El sacrificio personal que hace un matrimonio joven y pobre para progresar es lo que sintetiza la realización de Hernán Fernández. Estas pocas palabras alcanzan para describir el proceso habitual que transitan las personas impedidas económicamente de acceder a una vida digna.
Con una puesta de escena austera, mínimos recursos técnicos, escenográficos, de vestuario, etc., tan necesarios para introducirnos en un ambiente humilde de un pueblito correntino, transcurre la historia de Sonia (Sonia Ortíz), que está embarazada, vive en una casita de madera sin agua corriente y quedó sola, ya que su marido tuvo que ir a trabajar a Buenos Aires.
Sus días son rutinarios. Hace los quehaceres domésticos, controles médicos, lecturas de la biblia con otras chicas y viajes en una camioneta de la suegra. De vez en cuando, en un momento pactado de antemano, va a un almacén que tiene un teléfono semipúblico, para esperar el llamado de Elías (Elías Aguirre), su marido. La distancia la acortan de ese modo y con alguna carta, también.

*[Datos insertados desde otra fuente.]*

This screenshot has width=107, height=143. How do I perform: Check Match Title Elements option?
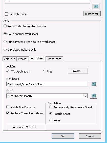point(8,107)
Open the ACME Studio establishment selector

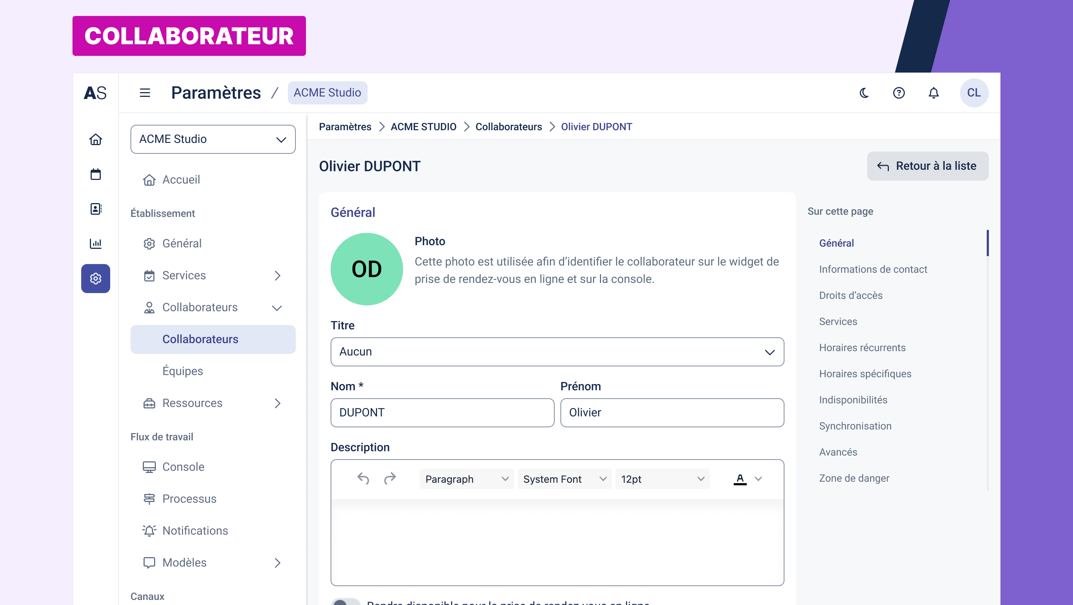213,139
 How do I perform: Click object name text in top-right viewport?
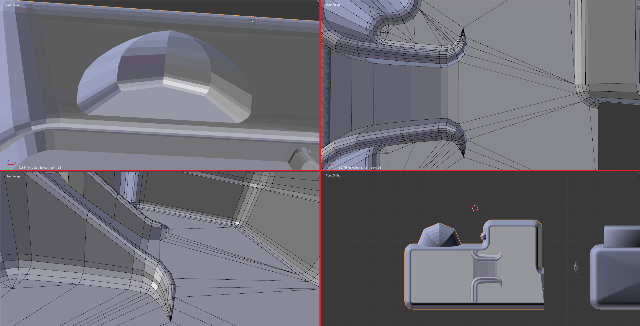[x=360, y=168]
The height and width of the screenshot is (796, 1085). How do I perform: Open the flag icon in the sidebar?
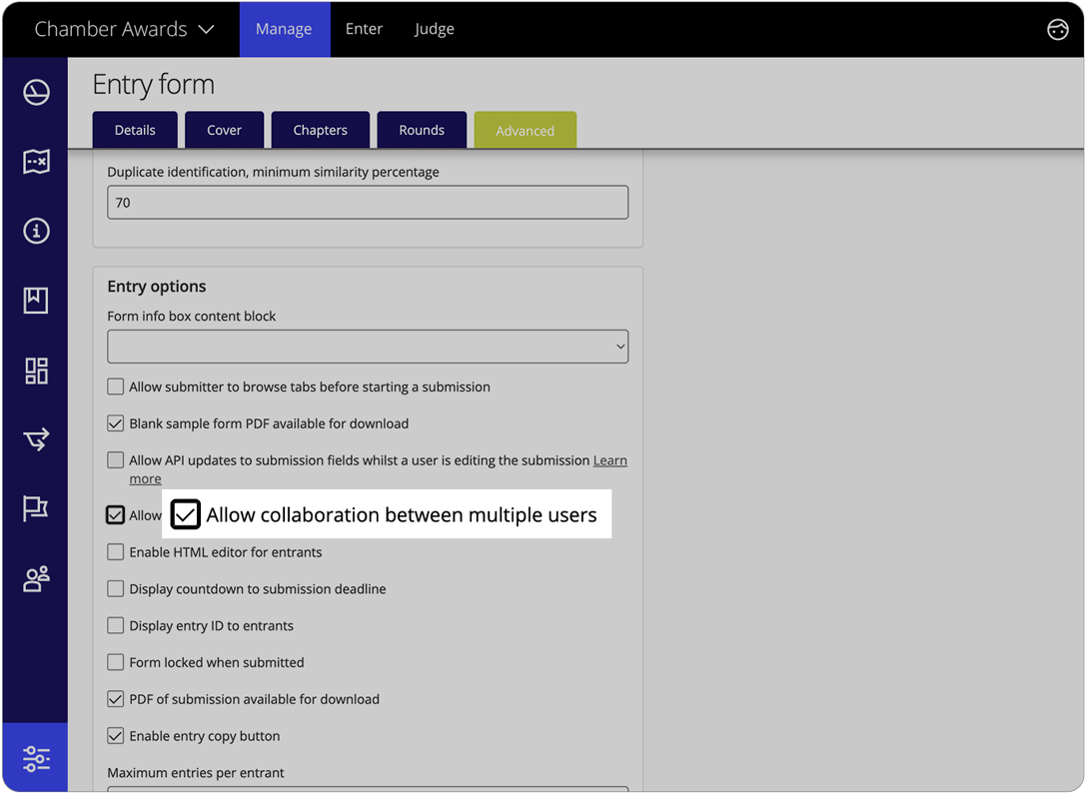(36, 508)
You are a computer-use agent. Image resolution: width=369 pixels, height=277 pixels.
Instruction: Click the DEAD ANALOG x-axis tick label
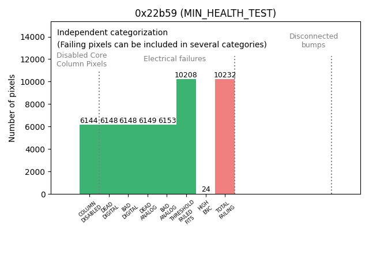pos(147,211)
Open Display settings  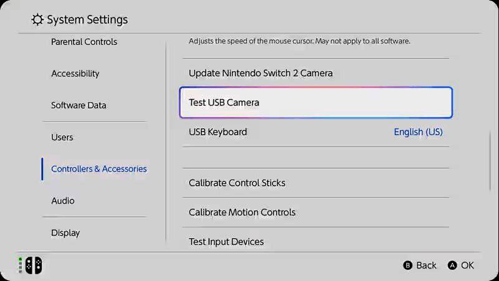click(x=65, y=232)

En la película que nos muestra en carne viva como escasea todo, sobra la paciencia. La procesión va por dentro. Es tan evidente que casi no hay diálogos, las palabras huelgan. Los silencios abruman. El sonido ambiente predomina, ya que no hay música. El relato es pesado, muy lento, no hay ni un mínimo espacio para el relax y la diversión. El director pone en pantalla prolongadas tomas con una mínima acción. Y, si lo considera necesario filma con cámara fija planos generales largos, para abrumarnos aún más y conseguir una empatía con la protagonista, qué, cómo todos los del elenco, no son actores, pero sus papeles lo interpretan con coherencia y seriedad.
Los kilómetros de distancia provocan sufrimiento, junto a la pobreza, pero ellos están seguros de ir por el camino correcto. Un áspero y tortuoso recorrido que, finalmente, haya valido la pena.